Exercise directions:
The records below must be returned in full and unaltered.
********
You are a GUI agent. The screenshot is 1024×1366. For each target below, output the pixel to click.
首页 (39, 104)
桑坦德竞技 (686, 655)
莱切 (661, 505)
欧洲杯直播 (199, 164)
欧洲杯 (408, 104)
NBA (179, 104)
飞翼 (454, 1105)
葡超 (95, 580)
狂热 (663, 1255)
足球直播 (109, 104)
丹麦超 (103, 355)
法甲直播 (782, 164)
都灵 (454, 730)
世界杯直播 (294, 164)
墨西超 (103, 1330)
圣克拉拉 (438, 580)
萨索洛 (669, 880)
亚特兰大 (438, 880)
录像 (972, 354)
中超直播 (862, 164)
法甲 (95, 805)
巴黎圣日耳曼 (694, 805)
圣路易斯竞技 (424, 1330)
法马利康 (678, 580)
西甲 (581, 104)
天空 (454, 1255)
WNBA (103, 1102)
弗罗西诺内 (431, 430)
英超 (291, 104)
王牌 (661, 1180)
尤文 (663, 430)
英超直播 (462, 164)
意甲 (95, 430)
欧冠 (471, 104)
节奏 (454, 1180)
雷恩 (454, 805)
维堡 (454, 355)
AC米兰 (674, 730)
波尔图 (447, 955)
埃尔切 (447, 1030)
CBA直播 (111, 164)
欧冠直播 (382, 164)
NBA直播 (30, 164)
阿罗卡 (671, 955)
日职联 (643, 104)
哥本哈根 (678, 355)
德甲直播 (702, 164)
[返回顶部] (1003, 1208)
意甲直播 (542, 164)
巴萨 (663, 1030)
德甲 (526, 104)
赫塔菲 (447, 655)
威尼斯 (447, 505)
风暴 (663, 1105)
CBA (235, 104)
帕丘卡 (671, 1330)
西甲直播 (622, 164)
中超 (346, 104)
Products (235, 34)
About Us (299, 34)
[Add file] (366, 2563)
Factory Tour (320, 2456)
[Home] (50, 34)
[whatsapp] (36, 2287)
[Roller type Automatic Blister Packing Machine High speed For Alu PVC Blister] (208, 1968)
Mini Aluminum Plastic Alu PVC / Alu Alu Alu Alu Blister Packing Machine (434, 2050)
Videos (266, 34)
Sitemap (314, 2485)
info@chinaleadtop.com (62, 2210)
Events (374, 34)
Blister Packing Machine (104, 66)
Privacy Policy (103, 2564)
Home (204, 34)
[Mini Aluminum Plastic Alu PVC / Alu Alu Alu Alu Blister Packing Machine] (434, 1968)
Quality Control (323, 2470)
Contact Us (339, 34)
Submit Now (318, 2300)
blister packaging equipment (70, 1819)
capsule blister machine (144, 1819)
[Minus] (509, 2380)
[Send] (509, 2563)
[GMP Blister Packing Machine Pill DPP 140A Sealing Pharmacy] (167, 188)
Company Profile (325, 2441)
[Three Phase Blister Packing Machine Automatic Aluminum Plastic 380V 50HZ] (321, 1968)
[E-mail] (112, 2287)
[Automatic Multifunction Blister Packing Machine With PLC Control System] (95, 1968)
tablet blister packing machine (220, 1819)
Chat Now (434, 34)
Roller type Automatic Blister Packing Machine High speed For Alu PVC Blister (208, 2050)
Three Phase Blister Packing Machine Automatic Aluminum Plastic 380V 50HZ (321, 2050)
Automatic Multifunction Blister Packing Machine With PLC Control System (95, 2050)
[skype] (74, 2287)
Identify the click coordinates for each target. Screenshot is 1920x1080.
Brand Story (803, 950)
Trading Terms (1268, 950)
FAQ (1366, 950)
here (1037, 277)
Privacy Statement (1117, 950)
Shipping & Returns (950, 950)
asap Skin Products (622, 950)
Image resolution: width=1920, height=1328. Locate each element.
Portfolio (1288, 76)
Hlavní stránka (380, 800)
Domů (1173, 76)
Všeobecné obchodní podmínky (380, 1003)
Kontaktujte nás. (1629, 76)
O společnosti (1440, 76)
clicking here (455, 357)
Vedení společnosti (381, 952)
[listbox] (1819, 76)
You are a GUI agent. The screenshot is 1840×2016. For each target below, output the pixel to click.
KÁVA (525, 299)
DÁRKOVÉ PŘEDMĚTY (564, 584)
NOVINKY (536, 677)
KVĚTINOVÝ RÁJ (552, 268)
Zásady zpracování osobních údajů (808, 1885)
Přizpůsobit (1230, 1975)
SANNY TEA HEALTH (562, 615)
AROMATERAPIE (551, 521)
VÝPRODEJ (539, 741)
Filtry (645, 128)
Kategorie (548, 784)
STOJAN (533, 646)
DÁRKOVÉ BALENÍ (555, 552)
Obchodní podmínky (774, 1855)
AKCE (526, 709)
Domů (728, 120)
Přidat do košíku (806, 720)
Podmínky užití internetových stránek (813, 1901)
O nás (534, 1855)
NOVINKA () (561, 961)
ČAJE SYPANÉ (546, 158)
********
Expected answer:
You are a GUI agent. The screenshot is 1024×1366. For each target below, output the pixel to click.
首页 (39, 104)
桑坦德竞技 (686, 655)
莱切 (661, 505)
欧洲杯直播 (199, 164)
欧洲杯 (408, 104)
NBA (179, 104)
飞翼 (454, 1105)
葡超 (95, 580)
狂热 (663, 1255)
足球直播 (109, 104)
丹麦超 (103, 355)
法甲直播 (782, 164)
都灵 (454, 730)
世界杯直播 (294, 164)
墨西超 (103, 1330)
圣克拉拉 (438, 580)
萨索洛 (669, 880)
亚特兰大 (438, 880)
录像 (972, 354)
中超直播 (862, 164)
法甲 (95, 805)
巴黎圣日耳曼 (694, 805)
圣路易斯竞技 (424, 1330)
法马利康 (678, 580)
西甲 (581, 104)
天空 (454, 1255)
WNBA (103, 1102)
弗罗西诺内 (431, 430)
英超 (291, 104)
王牌 (661, 1180)
尤文 (663, 430)
英超直播 (462, 164)
意甲 (95, 430)
欧冠 (471, 104)
节奏 (454, 1180)
雷恩 (454, 805)
维堡 (454, 355)
AC米兰 (674, 730)
波尔图 (447, 955)
埃尔切 (447, 1030)
CBA直播 (111, 164)
欧冠直播 (382, 164)
NBA直播 (30, 164)
阿罗卡 (671, 955)
日职联 (643, 104)
哥本哈根 (678, 355)
德甲直播 (702, 164)
[返回顶部] (1003, 1208)
意甲直播 (542, 164)
巴萨 (663, 1030)
德甲 (526, 104)
赫塔菲 (447, 655)
威尼斯 (447, 505)
风暴 (663, 1105)
CBA (235, 104)
帕丘卡 (671, 1330)
西甲直播 (622, 164)
中超 (346, 104)
Products (235, 34)
About Us (299, 34)
[Add file] (366, 2563)
Factory Tour (320, 2456)
[Home] (50, 34)
[whatsapp] (36, 2287)
[Roller type Automatic Blister Packing Machine High speed For Alu PVC Blister] (208, 1968)
Mini Aluminum Plastic Alu PVC / Alu Alu Alu Alu Blister Packing Machine (434, 2050)
Videos (266, 34)
Sitemap (314, 2485)
info@chinaleadtop.com (62, 2210)
Events (374, 34)
Blister Packing Machine (104, 66)
Privacy Policy (103, 2564)
Home (204, 34)
[Mini Aluminum Plastic Alu PVC / Alu Alu Alu Alu Blister Packing Machine] (434, 1968)
Quality Control (323, 2470)
Contact Us (339, 34)
Submit Now (318, 2300)
blister packaging equipment (70, 1819)
capsule blister machine (144, 1819)
[Minus] (509, 2380)
[Send] (509, 2563)
[GMP Blister Packing Machine Pill DPP 140A Sealing Pharmacy] (167, 188)
Company Profile (325, 2441)
[Three Phase Blister Packing Machine Automatic Aluminum Plastic 380V 50HZ] (321, 1968)
[E-mail] (112, 2287)
[Automatic Multifunction Blister Packing Machine With PLC Control System] (95, 1968)
tablet blister packing machine (220, 1819)
Chat Now (434, 34)
Roller type Automatic Blister Packing Machine High speed For Alu PVC Blister (208, 2050)
Three Phase Blister Packing Machine Automatic Aluminum Plastic 380V 50HZ (321, 2050)
Automatic Multifunction Blister Packing Machine With PLC Control System (95, 2050)
[skype] (74, 2287)
Identify the click coordinates for each target. Screenshot is 1920x1080.
Brand Story (803, 950)
Trading Terms (1268, 950)
FAQ (1366, 950)
here (1037, 277)
Privacy Statement (1117, 950)
Shipping & Returns (950, 950)
asap Skin Products (622, 950)
Image resolution: width=1920, height=1328. Locate each element.
Portfolio (1288, 76)
Hlavní stránka (380, 800)
Domů (1173, 76)
Všeobecné obchodní podmínky (380, 1003)
Kontaktujte nás. (1629, 76)
O společnosti (1440, 76)
clicking here (455, 357)
Vedení společnosti (381, 952)
[listbox] (1819, 76)
You are a GUI agent. The screenshot is 1840×2016. For each target below, output the pixel to click.
KÁVA (525, 299)
DÁRKOVÉ PŘEDMĚTY (564, 584)
NOVINKY (536, 677)
KVĚTINOVÝ RÁJ (552, 268)
Zásady zpracování osobních údajů (808, 1885)
Přizpůsobit (1230, 1975)
SANNY TEA HEALTH (562, 615)
AROMATERAPIE (551, 521)
VÝPRODEJ (539, 741)
Filtry (645, 128)
Kategorie (548, 784)
STOJAN (533, 646)
DÁRKOVÉ BALENÍ (555, 552)
Obchodní podmínky (774, 1855)
AKCE (526, 709)
Domů (728, 120)
Přidat do košíku (806, 720)
Podmínky užití internetových stránek (813, 1901)
O nás (534, 1855)
NOVINKA () (561, 961)
ČAJE SYPANÉ (546, 158)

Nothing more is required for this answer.